1.2 Restrictions on Transfer.
(a) Each Holder agrees not to make any disposition of all or any portion of the Registrable Securities unless and until (i) there is then in effect a registration statement under the Securities Act covering such proposed disposition and such disposition is made in accordance with such registration statement, or (ii) (A) such Holder shall have notified Oragenics in writing of the proposed disposition and shall have furnished Oragenics with a detailed statement of the circumstances surrounding the proposed disposition and the proposed transferee agrees in writing to be subject to all restrictions set forth in this Agreement and (B) if reasonably requested by Oragenics, such Holder shall have furnished Oragenics with an opinion of counsel, reasonably satisfactory to Oragenics, that such disposition will not require registration under the Securities Act.

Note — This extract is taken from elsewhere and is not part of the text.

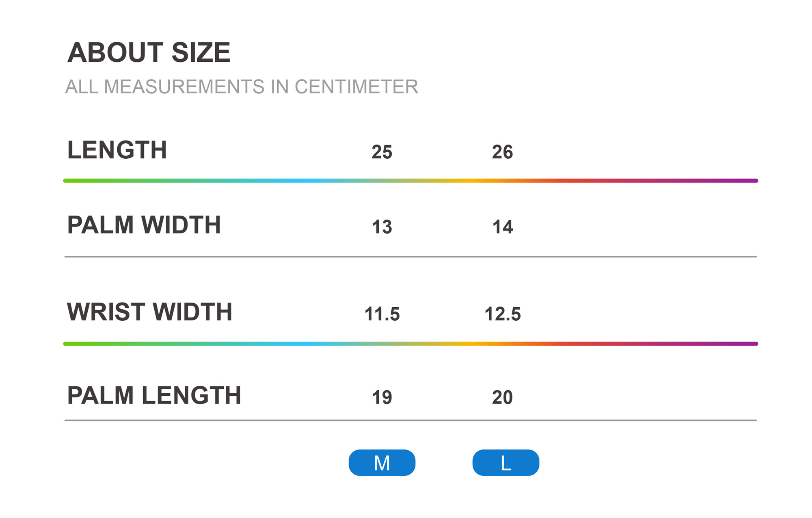Viewport: 812px width, 518px height.
Task: Select the palm width value 14
Action: (502, 227)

(b) Notwithstanding the provisions of subparagraphs (i) and (ii) of paragraph (a) above, no such registration statement or opinion of counsel shall be necessary for a transfer by a Holder which is (A) a partnership to its partners in accordance with their partnership interests, (B) a limited liability company to its members in accordance with their member interests, or (C) to the Holder's family member or a trust for the benefit of an individual Holder or one or more of its family members; provided the transferee will be subject to the terms of this Section 1.2 to the same extent as if it were an original Holder hereunder.

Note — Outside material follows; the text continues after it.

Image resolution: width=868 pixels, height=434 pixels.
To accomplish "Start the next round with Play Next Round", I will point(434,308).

(c) Each certificate representing Registrable Securities shall (unless otherwise permitted by the provisions of this Agreement) be stamped or otherwise imprinted with a legend substantially similar to the following (in addition to any legend required under applicable state securities laws):
THE SALE OF THESE SECURITIES HAS NOT BEEN REGISTERED UNDER THE SECURITIES ACT OF 1933 ("SECURITIES ACT") OR UNDER ANY APPLICABLE STATE SECURITIES LAWS ("BLUE SKY LAWS") PURSUANT TO AN EXEMPTION FROM REGISTRATION UNDER THE SECURITIES ACT AND THE BLUE SKY LAWS. AN OFFER TO SELL OR TRANSFER OR THE SALE OR TRANSFER OF THESE SECURITIES IS UNLAWFUL UNLESS MADE PURSUANT TO AN EFFECTIVE REGISTRATION STATEMENT UNDER THE SECURITIES ACT AND APPLICABLE BLUE SKY LAWS, OR UNLESS THE ISSUER, TOGETHER WITH ITS LEGAL COUNSEL, DETERMINES THAT AN EXEMPTION FROM REGISTRATION UNDER THE SECURITIES ACT AND APPLICABLE BLUE SKY LAWS IS AVAILABLE.

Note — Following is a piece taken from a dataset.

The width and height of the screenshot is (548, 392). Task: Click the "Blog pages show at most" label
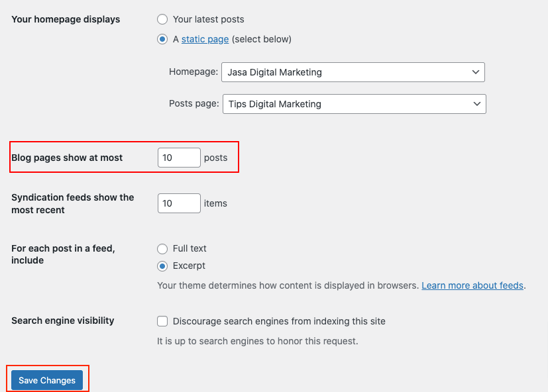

(d) Oragenics shall be obligated to promptly reissue unlegended certificates at the request of any Holder thereof if the Holder shall have obtained an opinion of counsel (which counsel may be counsel to Oragenics) reasonably acceptable to Oragenics, to the effect that the securities proposed to be disposed of may lawfully be so disposed of in compliance with the Securities Act without registration, qualification or legend.
(e) Any legend endorsed on an instrument pursuant to applicable state securities laws and the stop-transfer instructions with respect to such securities shall be removed upon receipt by Oragenics of an order of the appropriate blue sky authority authorizing such removal or if the Holder shall request such removal and shall have obtained and delivered to Oragenics an opinion of counsel reasonably acceptable to Oragenics to the effect that such legend and/or stop-transfer instructions are no longer required pursuant to applicable state securities laws.
1.3 Demand Registration.
(a) If the Company shall receive at any time six (6) months or more after the closing date of a Qualified IPO, a written request from the Holders of at least fifty percent (50%) of the Registrable Securities then outstanding that the Company file a registration statement under the Securities Act covering the registration of at least such number of the Registrable Securities as would yield an aggregate offering price of at least $1,000,000 then the Company shall, within ten (10) days of the receipt thereof, give written notice of such request to all Holders and shall, subject to the limitations of subsection 13(b), use its commercially reasonable efforts to effect as soon as practicable, the registration under the Securities Act of all Registrable Securities which the Holders request to be registered after twenty (20) days of the mailing of such notice by the Company.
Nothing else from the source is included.